Palladium dihydroxide was tested in a GLP-compliant AMES test (acc. to OECD471).

Salmonella typhimurium strains TA1535, TA1537, TA98 and TA100 and Escherichia coli strain WP2uvrA were treated with aqueous suspensions of the test item (based on preliminary solubility checks) using both the Ames plate incorporation and pre-incubation methods at eight dose levels, in triplicate, both with and without the addition of a rat liver homogenate metabolizing system (10% liver S9 in standard co-factors). The dose range for Experiment 1 (plate incorporation) was based on OECD TG 471 and was 1.5 to 5000 μg/plate. The experiment was repeated on a separate day (pre-incubation method) using fresh cultures of the bacterial strains and fresh test item formulations. The dose range was amended following the results of Experiment 1 and was 0.5 to 1500 μg/plate. Eight test item concentrations were selected in Experiment 2 in order to ensure the study achieved at least four non-toxic dose levels as required by the test guideline, and were selected based on the cytotoxicity noted in Experiment 1 and the potential for a change in the cytotoxicity of the test item following the change in test methodology from plate incorporation to pre-incubation. 

The vehicle (sterile distilled water) control plates gave counts of revertant colonies within the normal range. All of the positive control chemicals used in the test induced marked increases in the frequency of revertant colonies, both with and without metabolic activation. Thus, the sensitivity of the assay and the efficacy of the S9-mix were validated.
The maximum dose level of the test item in the first experiment was selected as the OECD TG 471 recommended dose level of 5000 μg/plate. There was no visible reduction in the growth of the bacterial background lawn at any dose level, either in the presence or absence of metabolic activation (S9-mix), in the first mutation test (plate incorporation method), however substantial reductions in revertant colony frequency were noted for all of the tester strains, initially from 500 and 1500 μg/plate in the absence and presence of metabolic activation (S9-mix), respectively.
Based on the results of Experiment 1, the toxic limit of the test item (1500 μg/plate) was employed as the maximum concentration in the second mutation test (pre-incubation method). Similarly, there was no visible reduction in the growth of the bacterial background lawn at any dose level, either in the presence or absence of metabolic activation (S9-mix), however substantial reductions in revertant colony frequency were again noted for all of the tester strains, initially from 500 μg/plate in the absence and presence of metabolic activation (S9-mix).
A test item precipitate (fine, brown and particulate in appearance) was noted from 1500 μg/plate in both the presence and absence of metabolic activation (S9-mix) in Experiments 1 and 2. This observation did not prevent the scoring of revertant colonies.
There were no significant increases in the frequency of revertant colonies recorded for any of the bacterial strains, with any dose of the test item, either with or without metabolic activation (S9-mix) in Experiment 1 (plate incorporation method).
Similarly, no significant increases in the frequency of revertant colonies were recorded for any of the bacterial strains, with any dose of the test item, either with or without metabolic activation (S9-mix) in Experiment 2 (pre-incubation method).
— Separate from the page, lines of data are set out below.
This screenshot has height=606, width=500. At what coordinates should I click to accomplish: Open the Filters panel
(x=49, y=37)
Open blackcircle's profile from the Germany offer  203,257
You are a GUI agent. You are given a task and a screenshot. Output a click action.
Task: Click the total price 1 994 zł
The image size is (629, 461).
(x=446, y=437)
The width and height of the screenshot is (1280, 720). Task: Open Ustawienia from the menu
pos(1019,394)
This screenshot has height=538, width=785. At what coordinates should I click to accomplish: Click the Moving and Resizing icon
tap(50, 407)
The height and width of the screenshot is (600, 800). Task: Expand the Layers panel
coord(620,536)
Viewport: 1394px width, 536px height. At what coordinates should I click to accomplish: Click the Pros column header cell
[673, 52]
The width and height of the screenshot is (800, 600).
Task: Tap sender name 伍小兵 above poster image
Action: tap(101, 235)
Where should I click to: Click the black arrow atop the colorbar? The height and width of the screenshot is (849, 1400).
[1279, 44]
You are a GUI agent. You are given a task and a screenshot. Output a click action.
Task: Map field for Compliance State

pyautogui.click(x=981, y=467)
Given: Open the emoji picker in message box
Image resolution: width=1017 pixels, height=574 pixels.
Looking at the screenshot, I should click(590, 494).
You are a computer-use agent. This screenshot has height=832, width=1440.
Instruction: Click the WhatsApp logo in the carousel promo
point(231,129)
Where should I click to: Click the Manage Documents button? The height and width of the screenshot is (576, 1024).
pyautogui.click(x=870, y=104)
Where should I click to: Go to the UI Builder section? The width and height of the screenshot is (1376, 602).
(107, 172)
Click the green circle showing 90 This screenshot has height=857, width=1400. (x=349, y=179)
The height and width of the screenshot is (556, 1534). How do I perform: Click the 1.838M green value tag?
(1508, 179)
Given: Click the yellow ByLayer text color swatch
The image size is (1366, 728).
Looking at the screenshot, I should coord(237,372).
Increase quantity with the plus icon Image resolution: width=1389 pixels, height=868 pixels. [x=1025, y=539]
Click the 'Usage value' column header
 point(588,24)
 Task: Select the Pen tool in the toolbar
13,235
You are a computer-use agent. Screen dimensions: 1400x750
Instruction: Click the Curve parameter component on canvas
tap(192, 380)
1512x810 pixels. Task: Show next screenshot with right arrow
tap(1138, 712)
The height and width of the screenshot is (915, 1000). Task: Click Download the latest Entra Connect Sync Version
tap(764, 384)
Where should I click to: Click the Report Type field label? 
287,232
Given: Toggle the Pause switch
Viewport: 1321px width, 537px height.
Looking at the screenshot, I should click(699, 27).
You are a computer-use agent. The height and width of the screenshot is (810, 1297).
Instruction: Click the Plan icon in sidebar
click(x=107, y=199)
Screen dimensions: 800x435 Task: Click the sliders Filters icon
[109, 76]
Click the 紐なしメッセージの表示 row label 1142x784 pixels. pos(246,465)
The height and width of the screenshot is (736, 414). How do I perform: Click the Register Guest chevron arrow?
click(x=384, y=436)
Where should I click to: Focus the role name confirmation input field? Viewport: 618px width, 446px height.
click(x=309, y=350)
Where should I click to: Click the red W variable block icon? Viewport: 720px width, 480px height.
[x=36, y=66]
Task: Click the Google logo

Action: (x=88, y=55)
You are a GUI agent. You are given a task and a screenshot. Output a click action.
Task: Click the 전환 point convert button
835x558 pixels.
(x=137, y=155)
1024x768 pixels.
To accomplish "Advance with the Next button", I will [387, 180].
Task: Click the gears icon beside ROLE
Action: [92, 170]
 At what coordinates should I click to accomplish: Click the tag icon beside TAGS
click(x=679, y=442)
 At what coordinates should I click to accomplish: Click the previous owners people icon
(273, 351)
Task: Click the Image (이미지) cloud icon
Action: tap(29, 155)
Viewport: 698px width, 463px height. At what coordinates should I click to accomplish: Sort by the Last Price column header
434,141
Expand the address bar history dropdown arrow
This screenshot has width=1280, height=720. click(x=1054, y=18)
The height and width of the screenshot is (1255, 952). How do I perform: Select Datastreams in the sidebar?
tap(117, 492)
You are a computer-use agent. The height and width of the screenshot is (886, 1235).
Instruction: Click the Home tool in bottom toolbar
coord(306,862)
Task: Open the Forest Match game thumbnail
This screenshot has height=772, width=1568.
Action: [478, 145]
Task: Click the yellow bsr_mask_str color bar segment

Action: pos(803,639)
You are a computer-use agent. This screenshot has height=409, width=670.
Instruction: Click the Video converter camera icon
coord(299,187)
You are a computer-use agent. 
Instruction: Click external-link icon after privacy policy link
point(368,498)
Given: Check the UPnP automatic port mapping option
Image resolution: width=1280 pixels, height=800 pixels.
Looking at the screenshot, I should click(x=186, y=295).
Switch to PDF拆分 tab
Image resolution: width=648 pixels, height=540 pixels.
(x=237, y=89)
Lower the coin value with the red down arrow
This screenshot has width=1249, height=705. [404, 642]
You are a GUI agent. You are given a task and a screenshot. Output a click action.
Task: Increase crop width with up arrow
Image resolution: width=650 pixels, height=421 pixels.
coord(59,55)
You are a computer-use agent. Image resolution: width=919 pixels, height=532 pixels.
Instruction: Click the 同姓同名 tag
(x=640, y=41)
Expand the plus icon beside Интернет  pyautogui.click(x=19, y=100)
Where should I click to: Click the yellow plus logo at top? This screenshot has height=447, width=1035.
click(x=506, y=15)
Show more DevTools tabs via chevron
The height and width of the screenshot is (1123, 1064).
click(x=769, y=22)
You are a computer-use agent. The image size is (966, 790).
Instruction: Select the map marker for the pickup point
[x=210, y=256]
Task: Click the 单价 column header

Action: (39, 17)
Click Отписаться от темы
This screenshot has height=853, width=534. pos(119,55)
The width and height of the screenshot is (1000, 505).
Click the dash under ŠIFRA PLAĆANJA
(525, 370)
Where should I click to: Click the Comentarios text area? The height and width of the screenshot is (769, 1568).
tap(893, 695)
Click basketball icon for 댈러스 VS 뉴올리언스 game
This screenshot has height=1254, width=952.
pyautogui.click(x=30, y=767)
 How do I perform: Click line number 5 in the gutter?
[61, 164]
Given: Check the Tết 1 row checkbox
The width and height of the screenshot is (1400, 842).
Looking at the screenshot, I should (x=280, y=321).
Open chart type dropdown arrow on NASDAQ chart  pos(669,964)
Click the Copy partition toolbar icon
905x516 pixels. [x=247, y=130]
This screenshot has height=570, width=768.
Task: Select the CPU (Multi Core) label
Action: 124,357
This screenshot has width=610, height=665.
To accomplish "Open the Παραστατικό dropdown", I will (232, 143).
In this Reverse Mutation Assay ‘Ames Test’ using strains of Salmonella typhimurium and Escherichia coli (OECD TG 471) the test item Palladium dihydroxide did not induce an increase in the frequency of revertant colonies that met the criteria for a positive result, either with or without metabolic activation (S9-mix). Under the conditions of this test Palladium dihydroxide was considered to be non-mutagenic when tested up to the limit of toxicity.